**WORK INSTRUCTIONS**
If a line below holds the word "agent", count it; then say how many such lines there are and nothing else.

**DATA EXTRACTS**

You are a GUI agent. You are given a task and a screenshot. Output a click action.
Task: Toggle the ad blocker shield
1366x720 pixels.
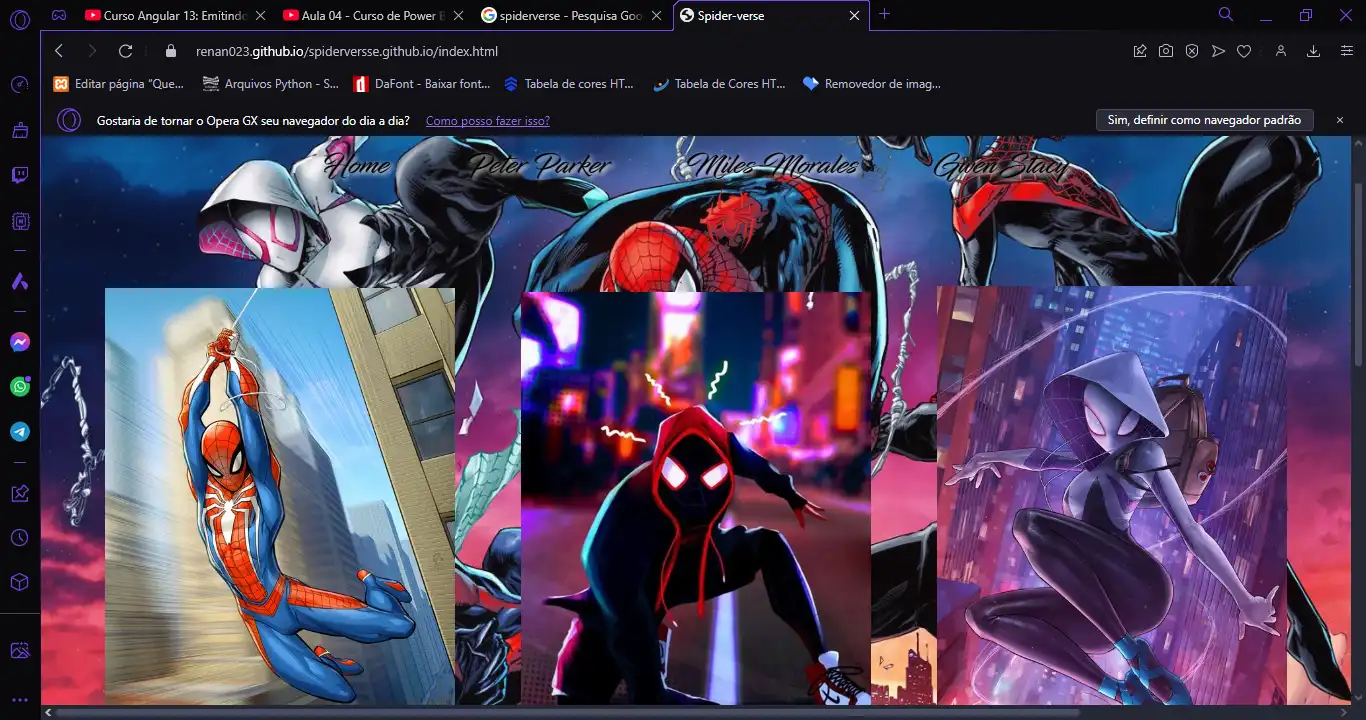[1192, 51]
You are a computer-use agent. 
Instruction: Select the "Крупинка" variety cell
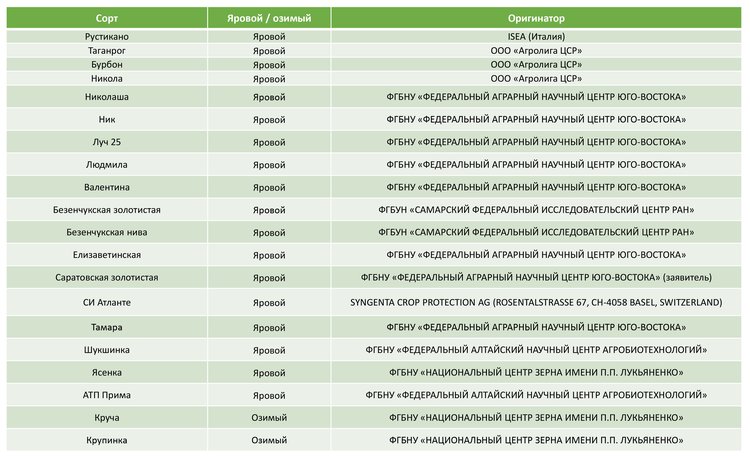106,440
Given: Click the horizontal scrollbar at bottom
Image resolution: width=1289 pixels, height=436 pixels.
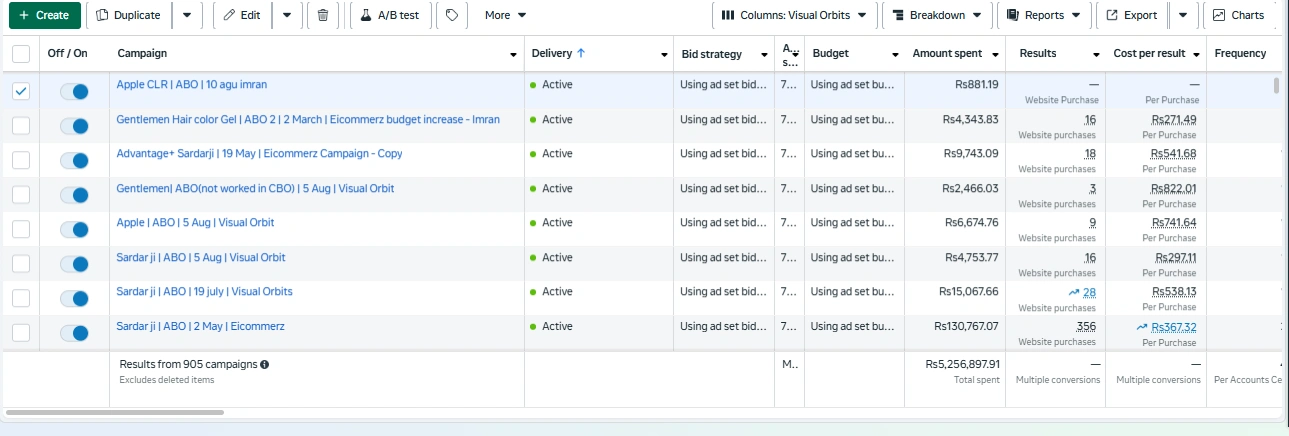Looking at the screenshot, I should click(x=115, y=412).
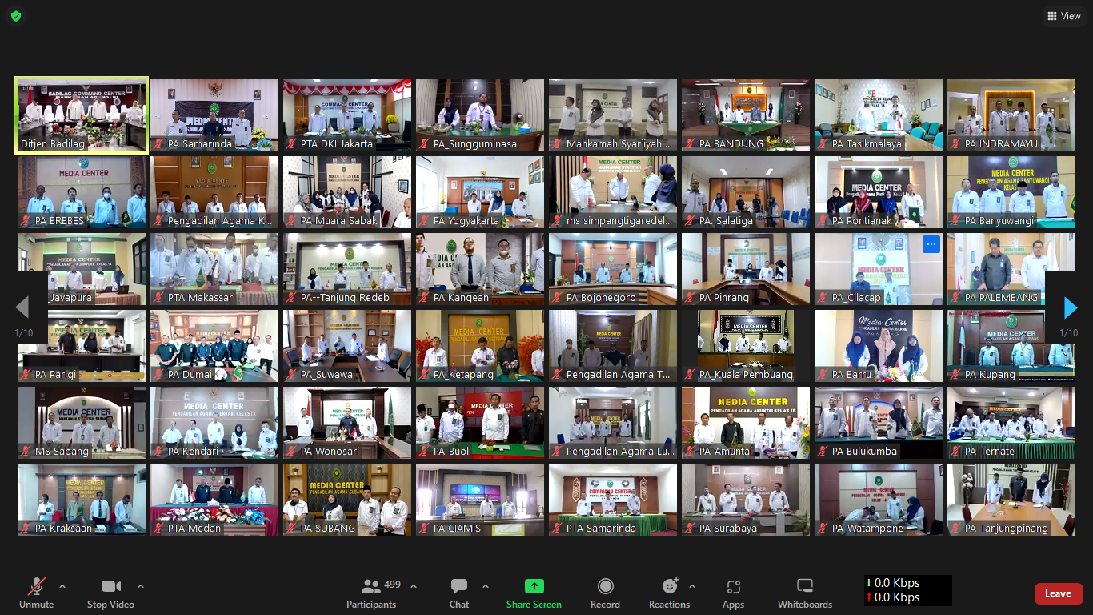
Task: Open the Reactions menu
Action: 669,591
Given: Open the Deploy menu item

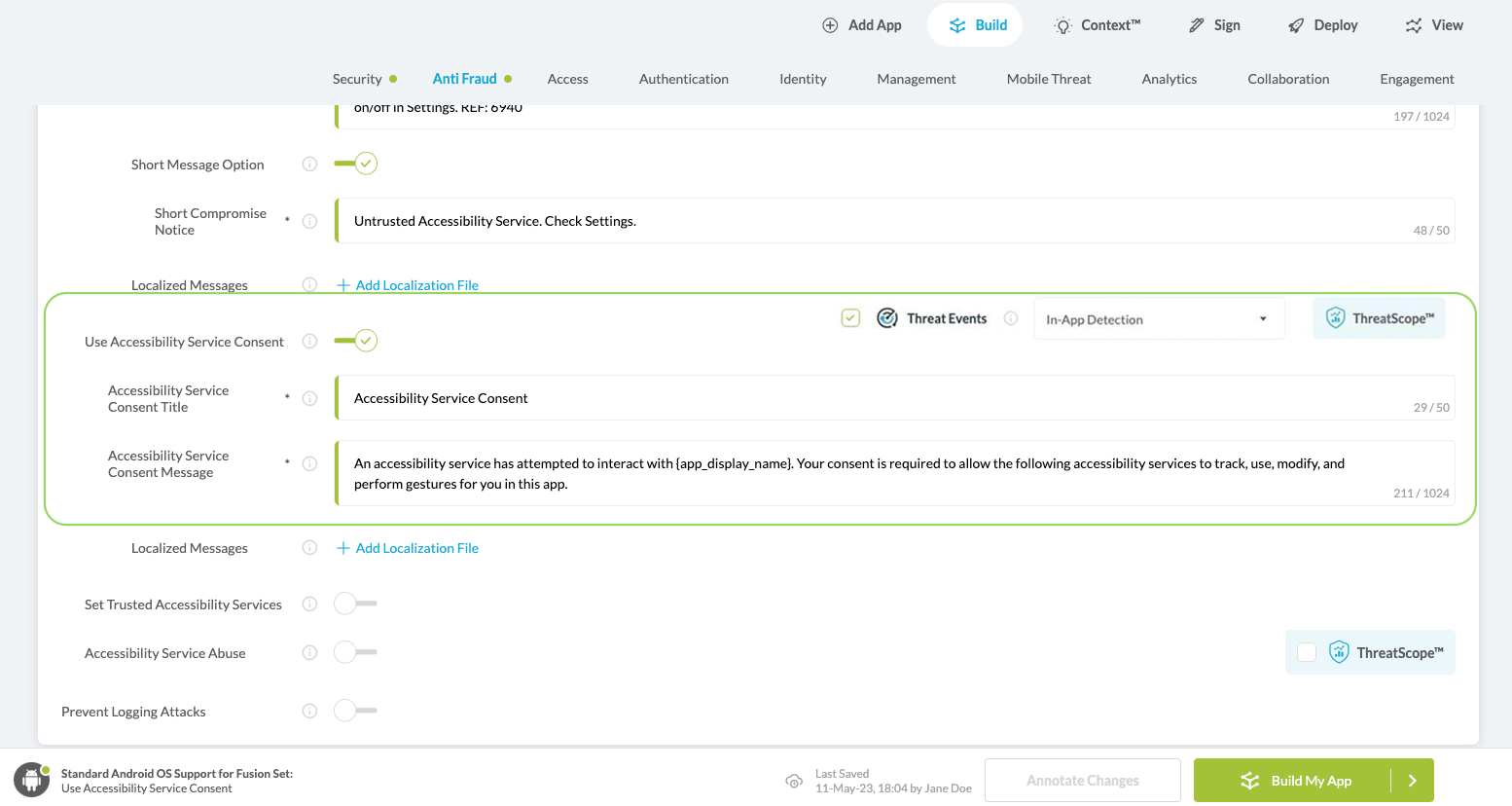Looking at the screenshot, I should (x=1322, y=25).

--

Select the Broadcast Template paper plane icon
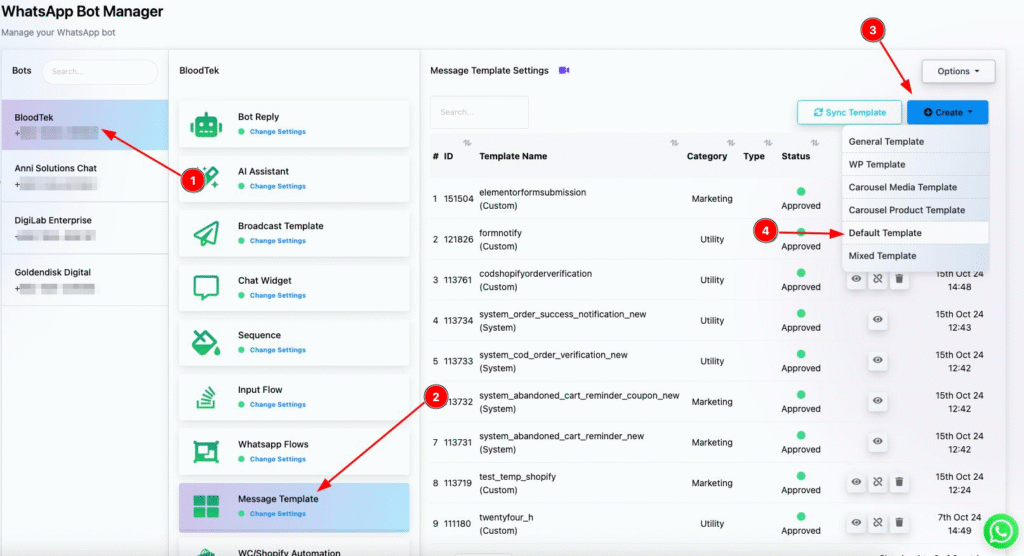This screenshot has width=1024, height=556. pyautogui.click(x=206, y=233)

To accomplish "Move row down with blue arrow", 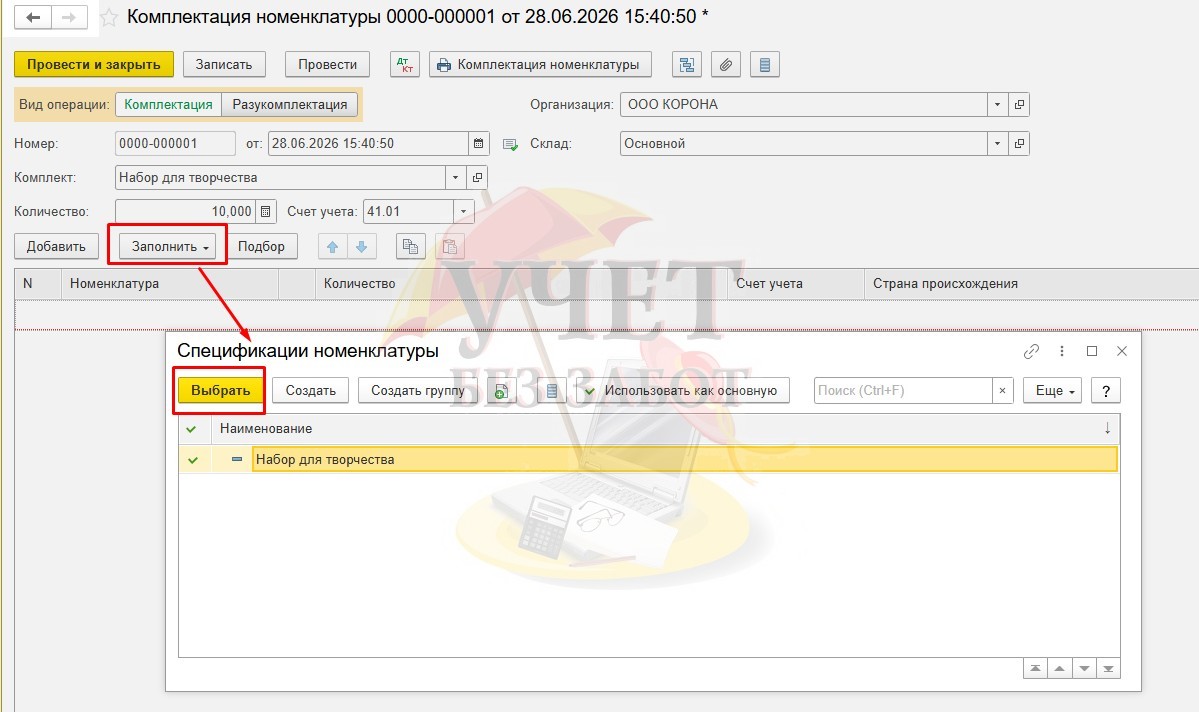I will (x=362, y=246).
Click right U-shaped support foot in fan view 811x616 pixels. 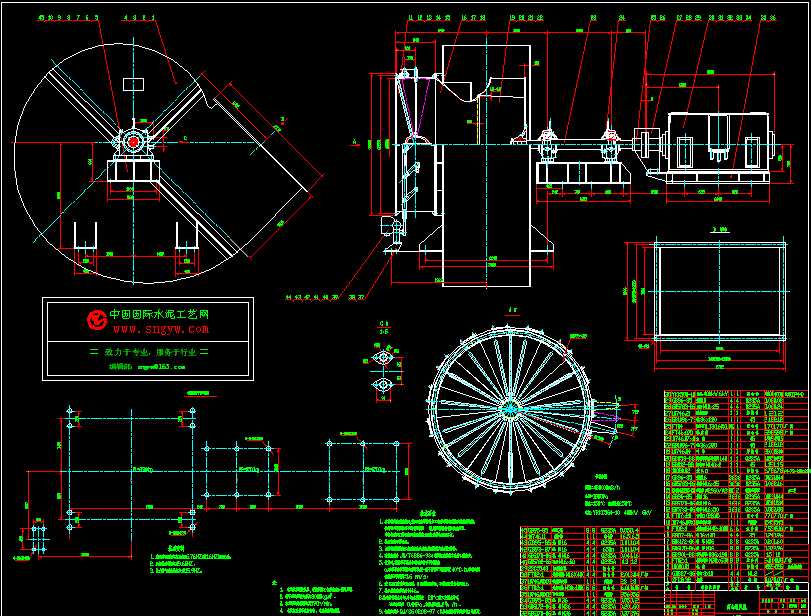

**SOLUTION**
2